> **Records for the task**
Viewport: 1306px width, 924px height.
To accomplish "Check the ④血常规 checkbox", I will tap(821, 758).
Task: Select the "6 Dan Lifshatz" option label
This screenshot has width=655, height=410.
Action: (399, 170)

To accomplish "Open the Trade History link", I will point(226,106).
==
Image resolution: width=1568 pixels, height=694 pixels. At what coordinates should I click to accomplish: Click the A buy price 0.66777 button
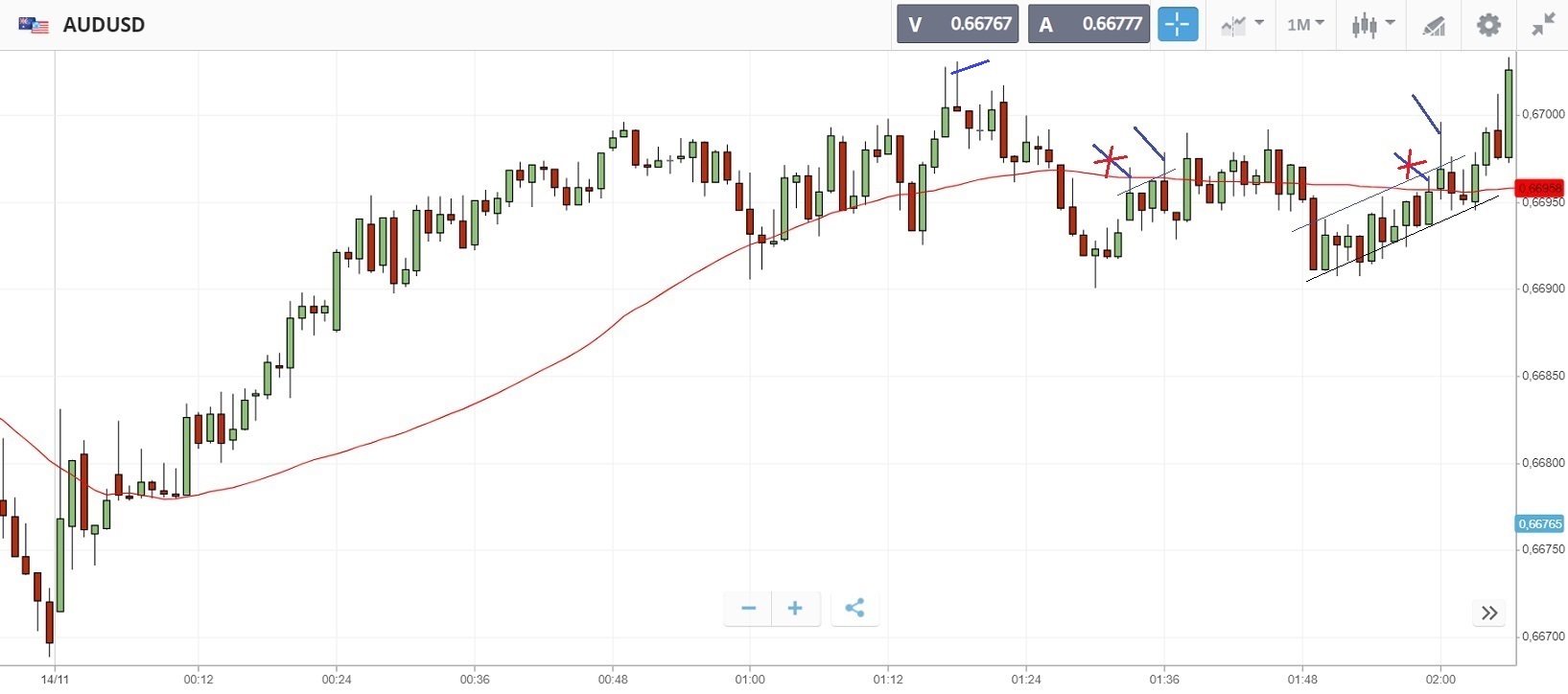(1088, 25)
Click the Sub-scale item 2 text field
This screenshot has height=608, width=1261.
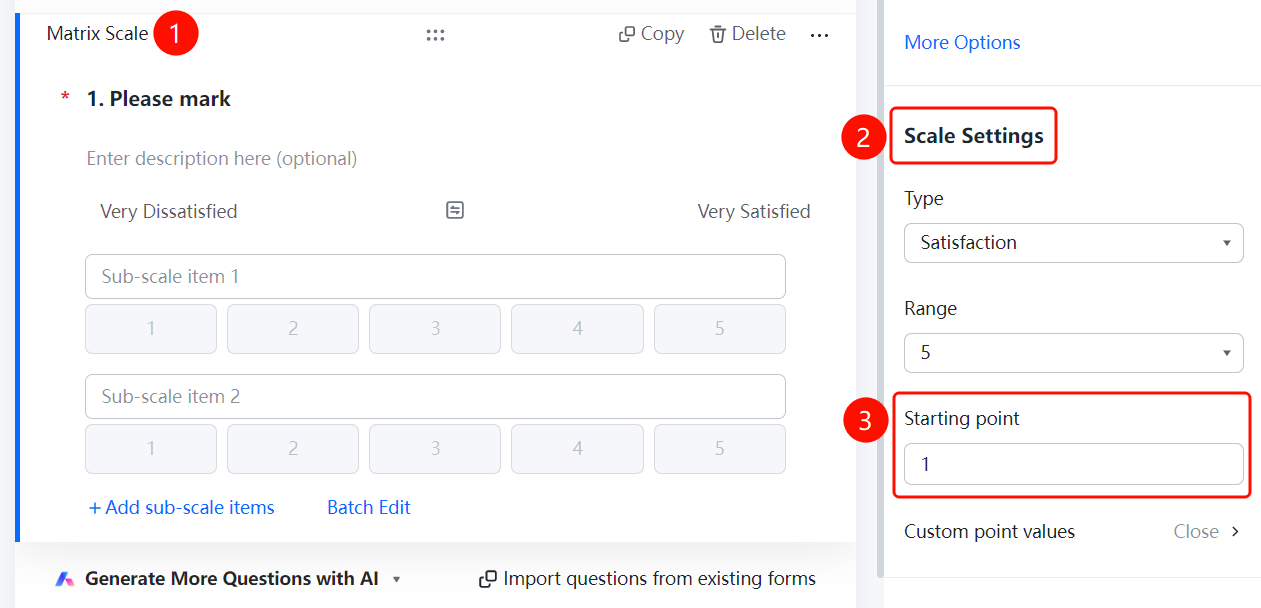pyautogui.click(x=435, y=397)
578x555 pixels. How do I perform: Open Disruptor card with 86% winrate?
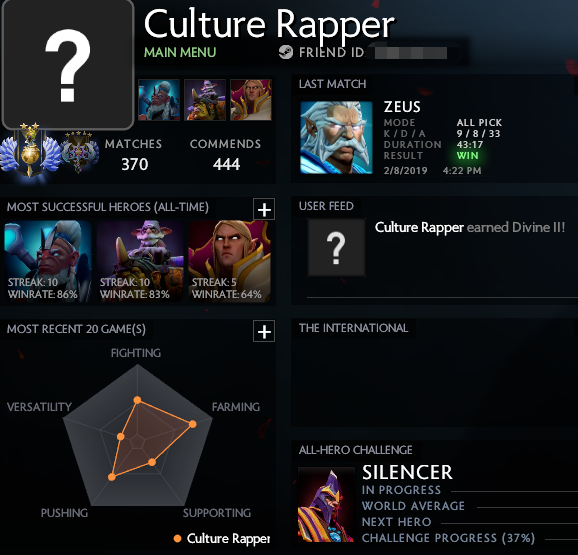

> **Exercise directions**
Gather each line in these records that contains the string "Open".

> **Task answer**
To accomplish "Open the Trade History link", I will point(226,106).
578x555 pixels. How do I perform: Open Disruptor card with 86% winrate?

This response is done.